**Given records**:
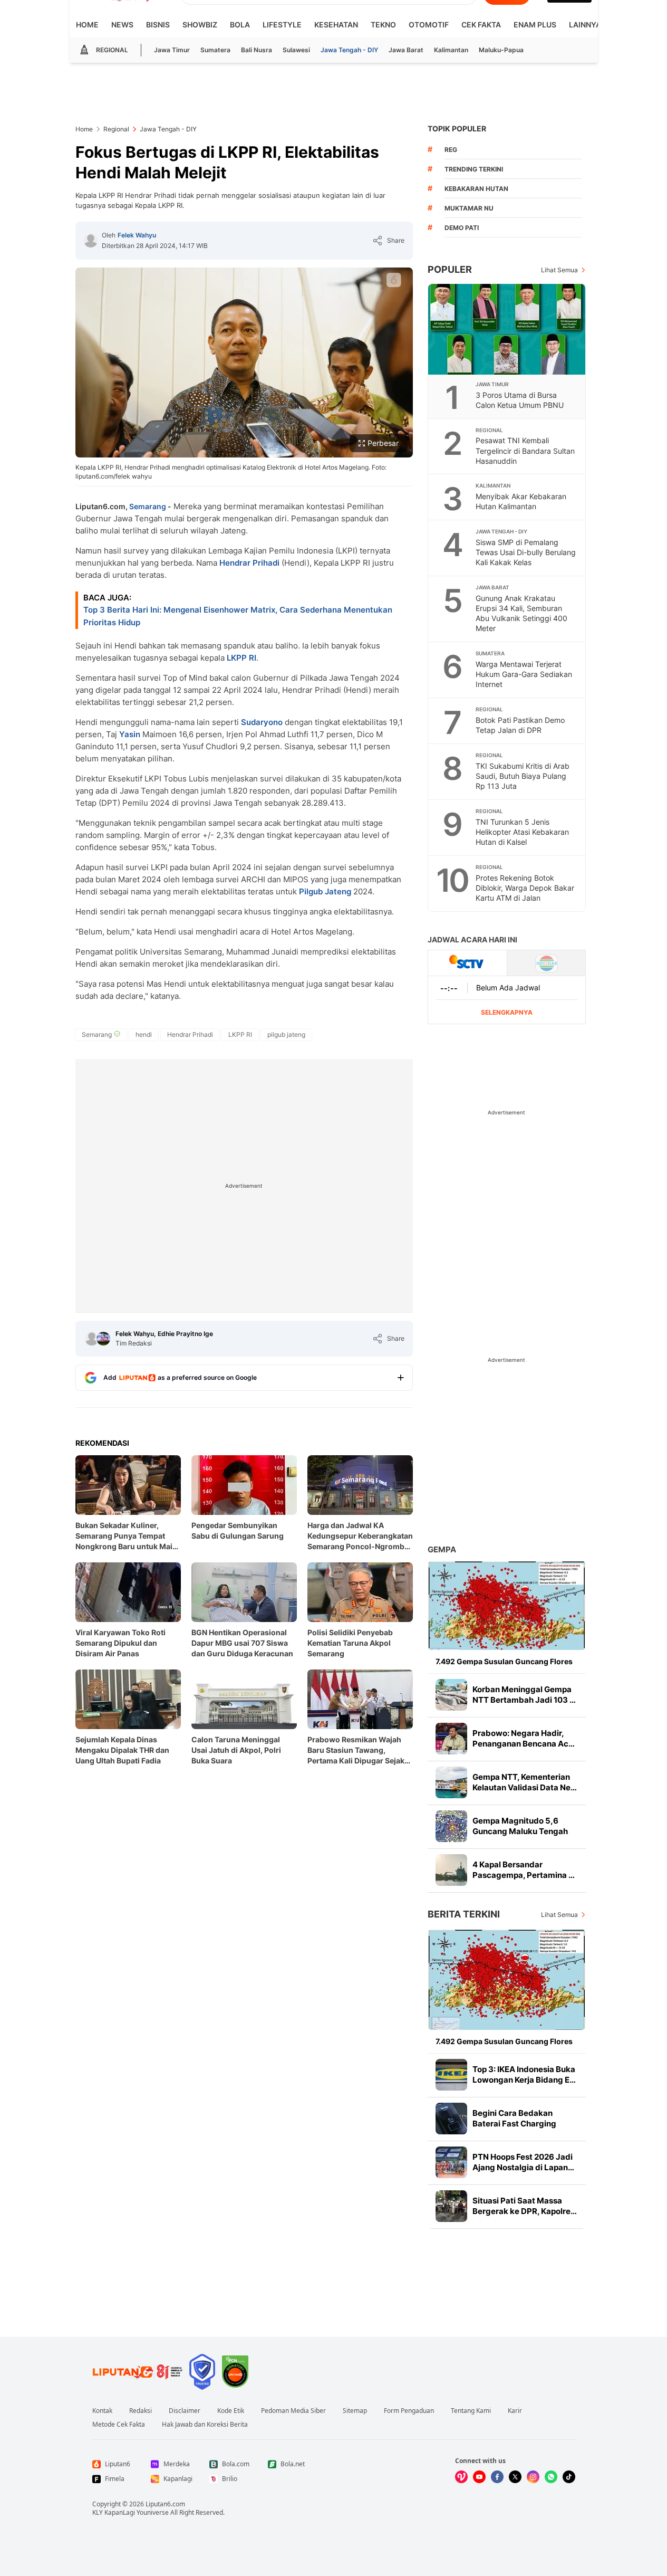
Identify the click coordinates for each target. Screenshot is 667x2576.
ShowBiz (199, 24)
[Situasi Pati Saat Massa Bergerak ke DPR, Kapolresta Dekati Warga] (451, 2206)
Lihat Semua (559, 270)
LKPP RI (241, 658)
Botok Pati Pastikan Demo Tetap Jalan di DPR (520, 724)
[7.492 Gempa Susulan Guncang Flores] (507, 1605)
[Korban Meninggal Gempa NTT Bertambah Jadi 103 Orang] (451, 1695)
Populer (450, 269)
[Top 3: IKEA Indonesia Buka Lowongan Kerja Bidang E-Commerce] (451, 2075)
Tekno (383, 24)
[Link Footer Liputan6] (137, 2371)
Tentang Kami (471, 2411)
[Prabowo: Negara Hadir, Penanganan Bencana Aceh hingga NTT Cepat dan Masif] (451, 1738)
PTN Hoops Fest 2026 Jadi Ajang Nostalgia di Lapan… (523, 2162)
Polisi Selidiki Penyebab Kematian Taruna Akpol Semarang (350, 1643)
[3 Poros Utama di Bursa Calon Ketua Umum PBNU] (507, 329)
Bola (240, 24)
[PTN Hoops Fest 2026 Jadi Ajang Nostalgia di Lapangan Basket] (451, 2162)
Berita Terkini (464, 1914)
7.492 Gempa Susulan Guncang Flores (504, 1661)
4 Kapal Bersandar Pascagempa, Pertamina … (523, 1869)
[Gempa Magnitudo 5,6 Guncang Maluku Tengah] (451, 1826)
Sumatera (215, 50)
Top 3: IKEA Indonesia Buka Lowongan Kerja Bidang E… (524, 2074)
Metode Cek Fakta (118, 2424)
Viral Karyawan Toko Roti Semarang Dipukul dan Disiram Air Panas (120, 1643)
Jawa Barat (406, 50)
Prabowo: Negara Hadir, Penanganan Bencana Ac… (523, 1738)
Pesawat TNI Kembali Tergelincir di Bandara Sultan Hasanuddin (525, 450)
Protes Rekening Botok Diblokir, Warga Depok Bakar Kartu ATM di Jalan (525, 887)
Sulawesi (296, 50)
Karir (515, 2411)
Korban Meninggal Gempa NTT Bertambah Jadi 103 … (524, 1694)
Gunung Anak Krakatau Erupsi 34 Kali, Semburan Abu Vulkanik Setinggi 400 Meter (521, 613)
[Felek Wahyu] (91, 240)
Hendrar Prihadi (249, 563)
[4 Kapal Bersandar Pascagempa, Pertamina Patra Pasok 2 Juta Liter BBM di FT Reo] (451, 1870)
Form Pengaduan (409, 2411)
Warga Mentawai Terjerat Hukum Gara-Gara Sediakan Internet (524, 674)
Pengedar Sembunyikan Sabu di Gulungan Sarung (237, 1530)
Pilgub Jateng (325, 891)
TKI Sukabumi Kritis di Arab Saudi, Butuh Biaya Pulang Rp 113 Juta (522, 775)
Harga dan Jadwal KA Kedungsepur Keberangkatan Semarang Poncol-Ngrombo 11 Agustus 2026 (360, 1536)
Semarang (147, 506)
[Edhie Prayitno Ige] (103, 1339)
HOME (87, 24)
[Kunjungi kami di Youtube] (479, 2476)
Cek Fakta (481, 24)
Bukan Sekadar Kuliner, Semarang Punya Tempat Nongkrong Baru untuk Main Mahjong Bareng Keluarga (126, 1536)
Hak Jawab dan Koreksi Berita (205, 2424)
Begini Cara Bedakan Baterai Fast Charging (514, 2118)
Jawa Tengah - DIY (349, 50)
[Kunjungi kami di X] (515, 2476)
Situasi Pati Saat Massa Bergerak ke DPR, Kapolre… (524, 2206)
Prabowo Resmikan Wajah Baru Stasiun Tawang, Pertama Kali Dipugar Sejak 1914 (355, 1750)
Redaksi (140, 2411)
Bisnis (158, 24)
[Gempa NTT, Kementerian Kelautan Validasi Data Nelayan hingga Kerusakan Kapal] (451, 1782)
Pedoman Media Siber (293, 2411)
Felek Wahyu (137, 235)
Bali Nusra (256, 50)
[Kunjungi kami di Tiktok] (569, 2476)
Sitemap (355, 2411)
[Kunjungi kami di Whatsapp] (551, 2476)
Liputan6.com (165, 2503)
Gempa (442, 1549)
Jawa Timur (172, 50)
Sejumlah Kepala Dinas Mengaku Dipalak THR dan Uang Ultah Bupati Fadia (122, 1750)
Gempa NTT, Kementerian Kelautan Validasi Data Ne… (524, 1782)
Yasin (129, 734)
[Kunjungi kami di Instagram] (533, 2476)
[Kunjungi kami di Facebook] (497, 2476)
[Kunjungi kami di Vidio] (461, 2476)
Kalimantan (451, 50)
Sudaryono (262, 722)
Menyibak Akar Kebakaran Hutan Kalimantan (521, 501)
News (122, 24)
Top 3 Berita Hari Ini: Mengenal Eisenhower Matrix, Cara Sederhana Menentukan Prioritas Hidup (237, 616)
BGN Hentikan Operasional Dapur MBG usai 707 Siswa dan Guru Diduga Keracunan (242, 1643)
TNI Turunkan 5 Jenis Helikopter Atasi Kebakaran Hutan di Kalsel (522, 831)
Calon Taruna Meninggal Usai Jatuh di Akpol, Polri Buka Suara (236, 1750)
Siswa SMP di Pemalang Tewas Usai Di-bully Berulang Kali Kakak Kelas (526, 552)
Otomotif (429, 24)
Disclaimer (184, 2411)
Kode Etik (230, 2411)
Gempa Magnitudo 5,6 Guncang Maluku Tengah (520, 1826)
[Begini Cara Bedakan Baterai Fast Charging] (451, 2118)
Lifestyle (282, 24)
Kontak (102, 2411)
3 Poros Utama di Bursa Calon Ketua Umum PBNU (520, 399)
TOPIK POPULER (457, 128)
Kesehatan (336, 24)
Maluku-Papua (501, 50)
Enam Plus (535, 24)
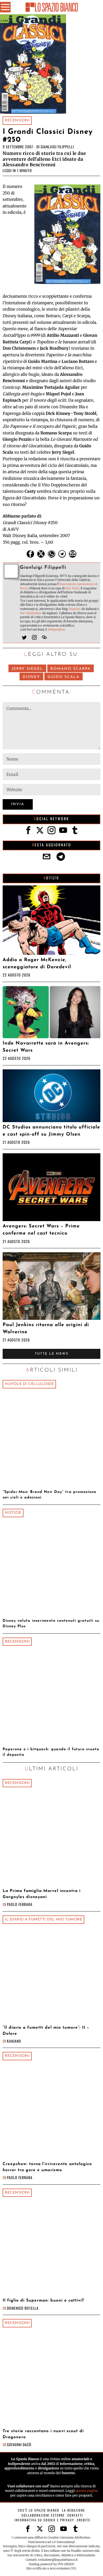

**Assigned task**: Bring together all lines in the records where the word "Jalan" is found.

**Task response**:
Botok Pati Pastikan Demo Tetap Jalan di DPR (520, 724)
Protes Rekening Botok Diblokir, Warga Depok Bakar Kartu ATM di Jalan (525, 887)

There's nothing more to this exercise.